Another thing you can try is to replace nengo.PES(...) with nengolib.RLS(...) after doing a pip install nengolib. The RLS learning rule is essentially the same as PES, but is not greedy. It provides the optimal least-squares solution at each time-step by maintaining the full correlation matrix. This is computationally more expensive, but provides better guarantees. However, as @tbekolay mentioned, neither will backpropagate the error through your network – both rules are applied locally to the weights at the given layer, which puts this kind of online learning at a fundamental disadvantage compared to methods that can simultaneously optimize across multiple layers.

If you are interested in a comparison of online RL algorithms then you might want to dig into the details of those other algorithms and see if there’s a way to express them within a Nengo network (e.g., as custom learning rules). If you are purely interested in maximizing performance you might want to switch to nengo_dl and set things up to be analogous to the best model and training setup that you can find.

Hello Aaron,

RLS learning sounds interesting idea I will definitely try.

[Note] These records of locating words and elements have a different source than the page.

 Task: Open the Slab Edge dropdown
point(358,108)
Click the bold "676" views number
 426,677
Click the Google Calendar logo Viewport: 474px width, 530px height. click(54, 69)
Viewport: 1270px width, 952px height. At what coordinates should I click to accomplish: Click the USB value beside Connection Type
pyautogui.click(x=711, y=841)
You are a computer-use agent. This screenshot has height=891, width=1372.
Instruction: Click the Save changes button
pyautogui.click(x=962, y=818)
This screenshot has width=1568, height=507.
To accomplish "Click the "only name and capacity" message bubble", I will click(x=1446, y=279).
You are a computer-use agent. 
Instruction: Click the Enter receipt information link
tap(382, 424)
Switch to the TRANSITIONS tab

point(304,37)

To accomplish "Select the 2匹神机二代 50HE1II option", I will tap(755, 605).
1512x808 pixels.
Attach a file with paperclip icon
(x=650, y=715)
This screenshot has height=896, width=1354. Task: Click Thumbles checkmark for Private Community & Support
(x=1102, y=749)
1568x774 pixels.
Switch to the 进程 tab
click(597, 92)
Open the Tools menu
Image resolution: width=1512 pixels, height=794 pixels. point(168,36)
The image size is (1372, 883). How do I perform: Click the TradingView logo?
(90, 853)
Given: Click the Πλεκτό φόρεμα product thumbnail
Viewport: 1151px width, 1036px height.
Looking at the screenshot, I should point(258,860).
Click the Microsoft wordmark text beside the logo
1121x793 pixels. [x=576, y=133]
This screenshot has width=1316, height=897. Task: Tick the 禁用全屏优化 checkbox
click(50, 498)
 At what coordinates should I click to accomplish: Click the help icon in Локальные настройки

So I am trying to replicate @tcstewar’s this work with nengo.

this paper presents two models

  1. External Model which learns to use external symbol systematically to optimise cognitive(Foraging) task.
  2. Internal Model which learns to use internal representation(internal symbol like analogies) systematically to optimise cognitive (Foraging) task.

To test Nengo RL I am thinking GYM could be easy to go platform and if it performs optimally with GYM then it might perform with Foraging task which is presented in this paper.

Motivation to use Nengo is because of its claim about biologically plausibility and also it has interesting features like Semantic pointers which I think it could be useful as a internal representation.

So I have nengo implementation of terry’s idea but currently in terms of performance it is not working well.

I have also DQN with pyTorch implementation it is giving some interesting results but then nengo_dl also could give similar results but then it will be just some different implementation of DQN.

So my bigger question with nengo is how biological neuronal system uses internal and external representations to optimise task?

I am also interested in spacial cognition how grid cell place cell kind of structure could be represented using neurons(Internal representation of world). Is there any paper on it?

Hi guys,

I hope it’s okay for me to cross-post this from my original post on the RL discussion thread, because that thread seems to been dormant. Having just noticed the activity on this new thread, I figured it might make more sense to post here.

So: I’d like to use RL in Nengo to continue the project I started at last summer’s Brain Camp, where Terry helped me use Nengo to build a simple PID-controller plugin for a quadcopter flight simulator in UnrealEngine4. Since then I’ve replaced the built-in UE4 physics with a dynamics model taken from the literature, which I’ve also translated to Python to enable me to work directly with Nengo. The dynamics model is very simple: you input the four (or six or however many) motor values, and you get back the vehicle state in a form similar to what you’d get from sensors (IMU, altimeter, etc.). The idea would be to train up a Nengo-based RL network using this dynamic model and a simple reward metric (perhaps distance covered within some altitude band, to avoid ballistic maneuvers). Then the Nengo controller would be run directly in the actual simulator, using a general Python plugin I’m working on, for a live demo of Nengo flying the quadcopter. The ultimate goal would of course be using Nengo (running on an ODROID, Jetson, or whatever) to fly a real 'copter.

I’ve been reading through Daniel’s papers to get a general sense of how to approach RL with Nengo, but if someone can point me to one or more concrete examples that I can play with, that’d be a big help.

Thanks,
Simon

Hi, sorry for bumping old thread. I was looking for an implementation of DQN with NengoDL. Maybe it is my lack of experience in Nengo, but I found it very difficult to build one.

Is there any example of how to implement DQN with NengoDL?